Word and element location records
====
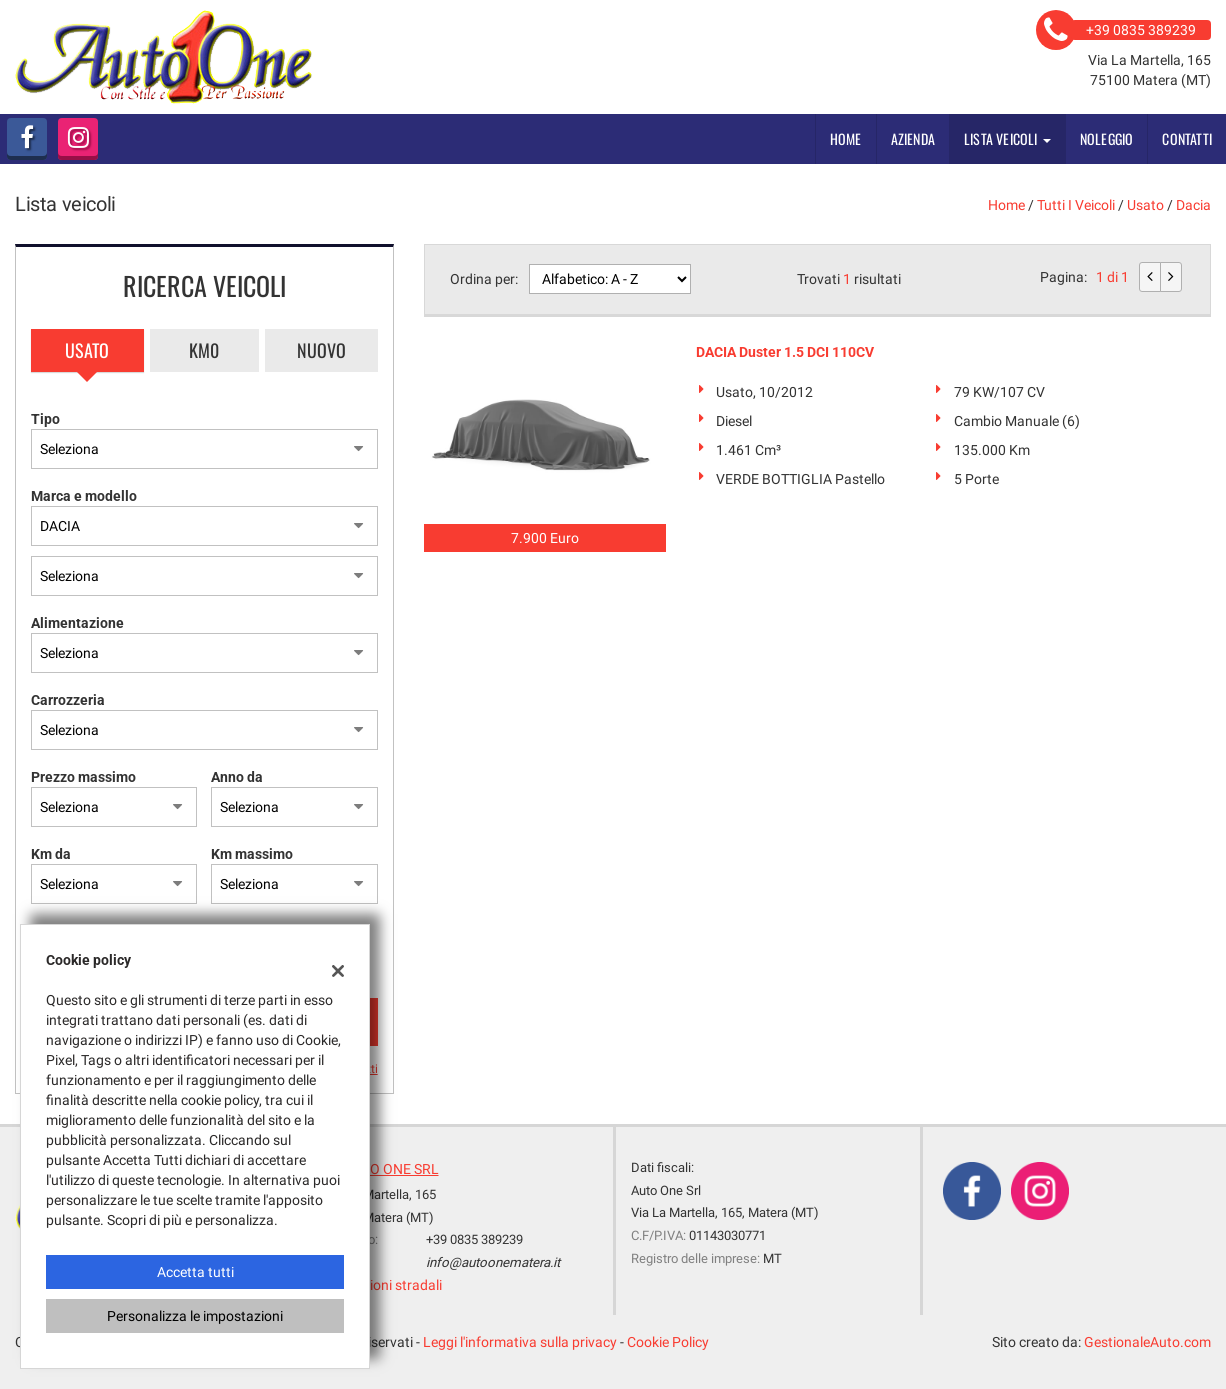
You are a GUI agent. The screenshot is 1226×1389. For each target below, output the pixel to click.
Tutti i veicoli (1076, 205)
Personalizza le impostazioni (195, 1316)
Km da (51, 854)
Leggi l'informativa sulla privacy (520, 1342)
====
◆ **Work required**
Change "pixel" to "point" throughout the records above, and reproduce every other line unchanged. Leave the pictures out of the answer.

◆ **Solution to this task**
You are a GUI agent. The screenshot is 1226×1389. For each target below, output the point to click.
Tutti i veicoli (1076, 205)
Personalizza le impostazioni (195, 1316)
Km da (51, 854)
Leggi l'informativa sulla privacy (520, 1342)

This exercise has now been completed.